**Data excerpts:**
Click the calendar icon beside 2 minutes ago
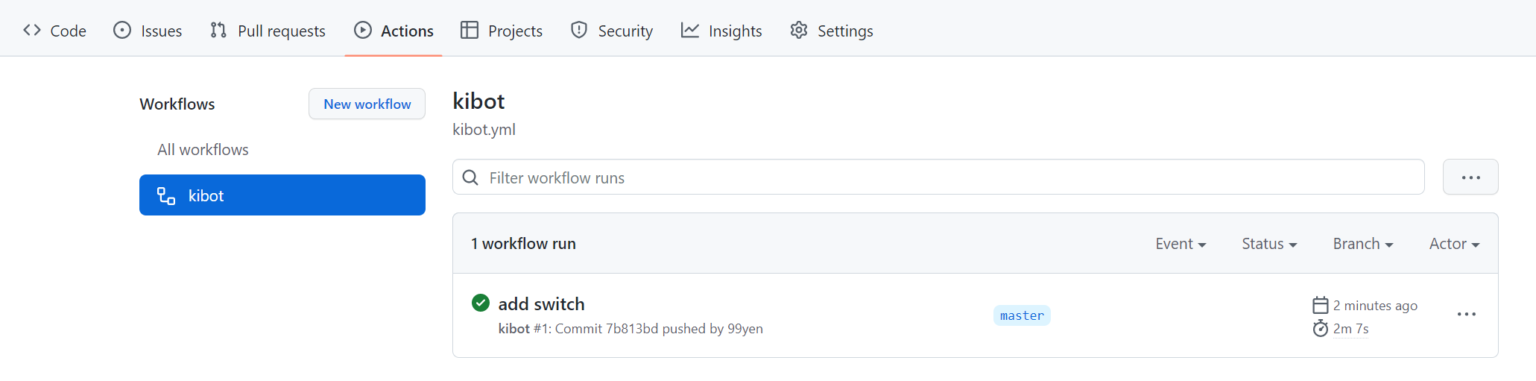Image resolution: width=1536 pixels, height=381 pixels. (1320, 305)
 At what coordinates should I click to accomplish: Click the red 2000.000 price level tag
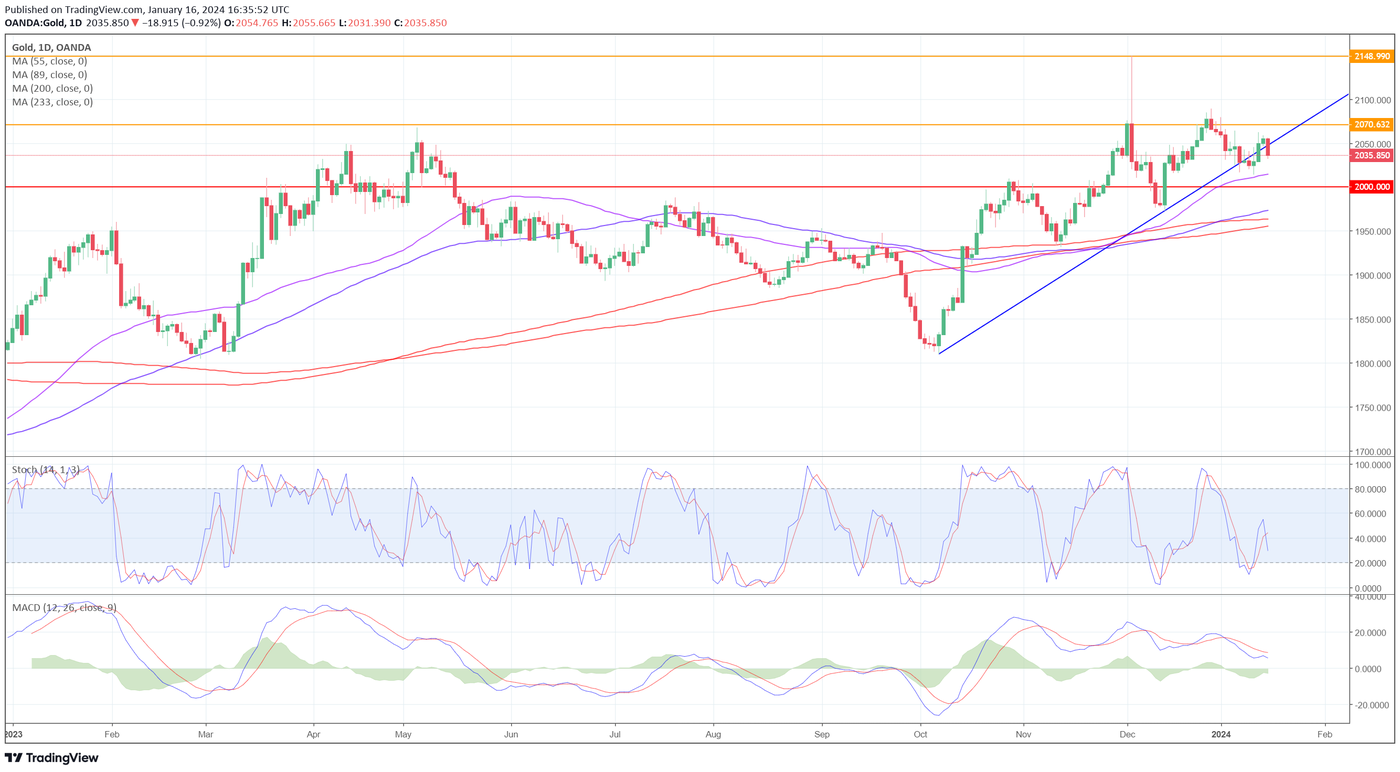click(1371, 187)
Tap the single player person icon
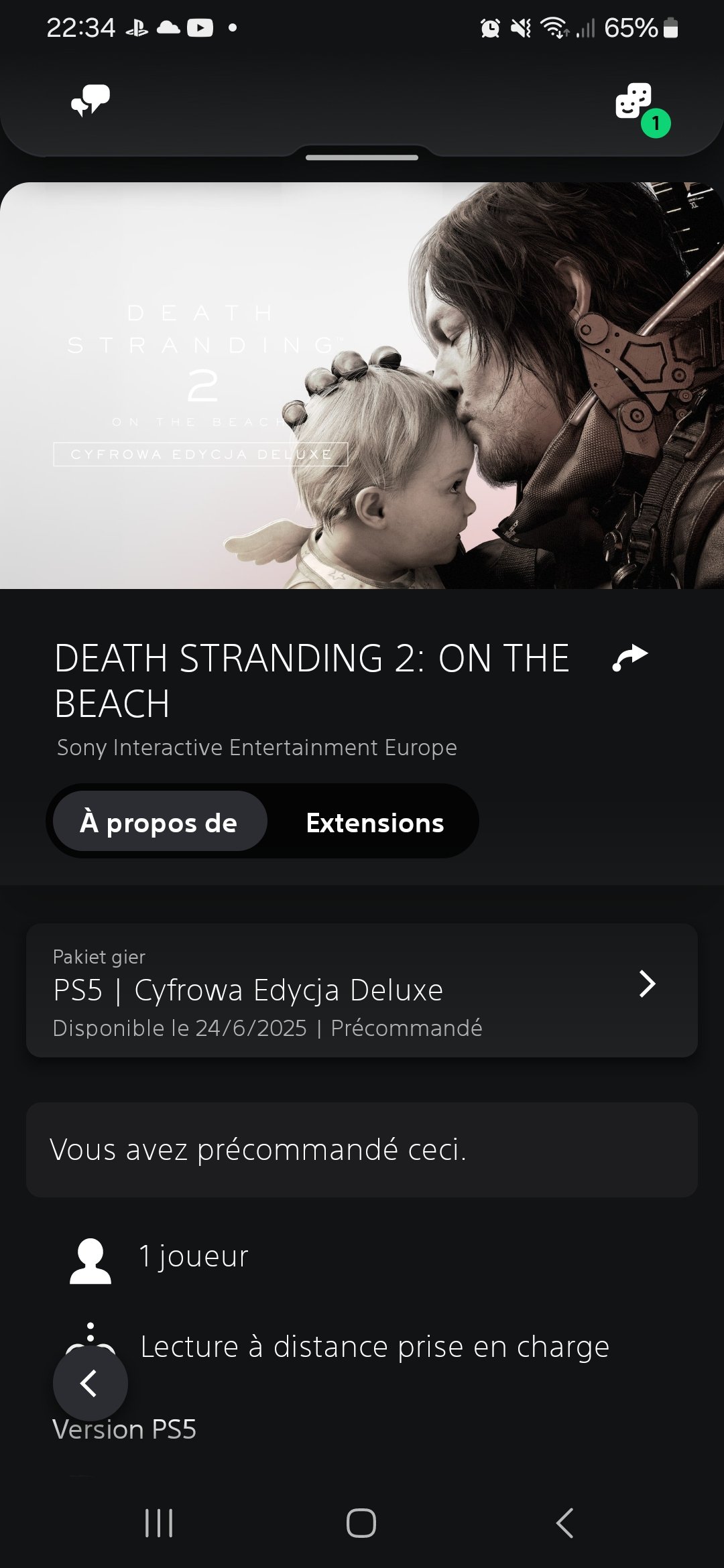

**What you should do:**
Output all of the data word for word, excluding any pictures.

**Worked solution:**
Click the calendar icon beside 2 minutes ago
Image resolution: width=1536 pixels, height=381 pixels. (1320, 305)
 At what coordinates should I click to accomplish: Click the red 2000.000 price level tag
click(1371, 187)
Tap the single player person icon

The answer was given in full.